In Losing Moses on the Freeway, Chris Hedges writes about his father. "But what struck me about him most," Chris writes, "as I grew older, is that he did not have to embrace difference. Charming, good looking, endowed with an infectious sense of humor, it would have been easier to go along. He could have simply been 'nice.' He could have avoided the confrontations that tore him apart. But he understood the message of the gospel, although I suspect his actions were less intellectual than instinctual. I asked him once when I was a teenager what he said to bereaved families when he went to the farmhouses after the funerals of loved ones. Surely, I thought, even my father with his close proximity to disease and death and grief would have some wisdom to impart.
'Mostly,' he answered, 'I make the coffee.'
It was his presence, more than anything he could say, which mattered."
That's it?
Yes, that's it.
We do find a way to complicate things, no doubt about that-by turning whatever he did (or had, or offered) into a program on "presence." You know, with a sure-fire title like "Discovering the Five Steps to Presence." Or requiring "advanced presence certification." Churches, to be sure, would oblige the formation of a "presence committee."
But here's the deal: presence is not a skill set. Presence is what spills from one at home in their own skin. Or at the very least, one who has given up the need to impress or jump hoops for laurels.
It reminded me of Irvin Yalom's story about a friend's final days in her horrible fight with cancer, and the news that her surgeon informed her, "he had nothing more to offer." "What is wrong with doctors?" she said. "Why don't they understand the importance of sheer presence? Why can't they realize that the very moment they have nothing else to offer is the moment they are most needed?"
Presence does not distinguish.
Or judge.
Presence just is.
Or mostly. . .just makes the coffee.
This sounds simple. But is hardly easy. Because presence is what happens even in the midst of life disagreeable, circumstances unfriendly, and grief all-encompassing.
I do know this: presence is surely not easy in a world where we have to be "on." Or in a world that worships at the altar of the superlative.
So it is not surprising that we walk (or race) by these moments. . .to be present. Or when presence is offered to us. After all, there are so many ways to be derailed--be it distractions, diversions, multi-tasking or interruptions (or all the good work we're doing on the presence committee).
Even so. Presence sees no boundaries. Presence recognizes no walls.
Hedges writes that his father (while a pastor / chaplain at Colgate University) started a gay and lesbian support group under his own name because the group was unable to go public, for fear of repercussion. He talked about his father's "ministry," and how it was predicated on knowing what it meant to be "an outsider. . .he know the awful cost of being different, the intolerance and hatred it bred, the way it leads us to deny the humanity of others, perhaps because of our own hidden differences, our fear that we too will be thrust aside by the crowd."
This story resonated with me. And I realize why presence is so powerful and inviting. Because every one of us knows what it is like to be on the "outside."
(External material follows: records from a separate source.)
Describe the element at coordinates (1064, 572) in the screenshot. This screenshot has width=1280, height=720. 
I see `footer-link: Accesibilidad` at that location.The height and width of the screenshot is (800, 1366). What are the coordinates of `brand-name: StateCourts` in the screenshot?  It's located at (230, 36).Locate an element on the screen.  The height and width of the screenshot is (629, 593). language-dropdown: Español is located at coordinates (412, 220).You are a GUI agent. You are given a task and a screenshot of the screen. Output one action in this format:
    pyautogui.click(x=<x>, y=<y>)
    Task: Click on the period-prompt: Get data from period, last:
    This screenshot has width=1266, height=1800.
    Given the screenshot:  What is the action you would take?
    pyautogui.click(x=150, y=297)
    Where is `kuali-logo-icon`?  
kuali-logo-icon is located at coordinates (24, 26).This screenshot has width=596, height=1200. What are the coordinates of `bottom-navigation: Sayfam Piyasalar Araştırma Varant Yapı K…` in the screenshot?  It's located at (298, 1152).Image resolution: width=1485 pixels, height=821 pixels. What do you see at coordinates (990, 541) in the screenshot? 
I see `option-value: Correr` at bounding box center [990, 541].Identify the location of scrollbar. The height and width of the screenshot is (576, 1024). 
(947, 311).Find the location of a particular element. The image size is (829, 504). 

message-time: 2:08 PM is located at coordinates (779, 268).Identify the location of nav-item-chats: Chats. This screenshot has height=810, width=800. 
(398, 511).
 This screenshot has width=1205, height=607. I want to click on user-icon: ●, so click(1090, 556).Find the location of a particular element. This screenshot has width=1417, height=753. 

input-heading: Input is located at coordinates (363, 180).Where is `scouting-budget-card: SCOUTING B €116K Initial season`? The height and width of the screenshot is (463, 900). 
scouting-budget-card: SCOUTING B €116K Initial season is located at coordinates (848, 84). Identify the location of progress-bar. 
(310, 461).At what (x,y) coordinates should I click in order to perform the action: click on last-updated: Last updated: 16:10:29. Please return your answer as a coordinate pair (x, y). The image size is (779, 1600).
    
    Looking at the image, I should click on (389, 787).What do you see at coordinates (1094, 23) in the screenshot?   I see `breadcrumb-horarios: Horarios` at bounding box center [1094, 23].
True, it's easier to imagine than it is to "live." That's a certainty. But that doesn't mean it's not real.
My grandmother--Southern Baptist born and bred--didn't cotton to folks in her church who played the judgmental-eternal-damnation-card just to feel good about themselves, or for the sake of proving a point. She understood that in her church's "theology," there were many kinds of people "on the outside." (Truth be told, in her church, "most" people were "on the outside.") But my grandmother lived by an overriding imperative: "Anybody is welcome at my dinner table, no questions asked, no matter what."
In the latter years of her life, in the back yard of her home in northern Florida, my grandmother had a porch swing. She liked to sit, and swing, and hum old church hymns. I can still see her there, wearing a white scarf over her head, a concession to chemotherapy's unrelenting march. When I visited her, as a young adult, she would always ask me to sit with her on the swing, for a spell. She would pat my leg and call me "darlin'."
As long as my grandmother lived--and in spite of her pain--there was always a place for me on the swing. If I were asked to explain Grace, I would paint the picture of my grandmother's swing. There, I never had to deliberate or explain or worry regardless of the weight I carried. The swing--my grandmother's presence--existed without conditions.
And I am here today, because of that swing.
It brings to mind a quote from 9-11. During the days immediately following, first responders rested and were fed in St. Paul's Chapel. In St. Paul's one reporter overheard a firefighter say, "When I come in that door, I'm covered with blood sometimes, and they hug me. They love me, they take care of me, they treat me as a real human being. And then they feed me, and they massage me, and they give me adjustments. These are my people. This is my place. This is where I come to be with God."
Today I ate blackberries. Which is another way of saying that summer is almost over here in the Pacific Northwest. And it's easy to fill our minds with "if onlys"--a silly but somewhat comforting distraction. But if we're lucky, we can sit still long enough to notice the moon in the southeastern sky, and then tell a loved one that we're glad to be alive... and that we're glad they are in our life.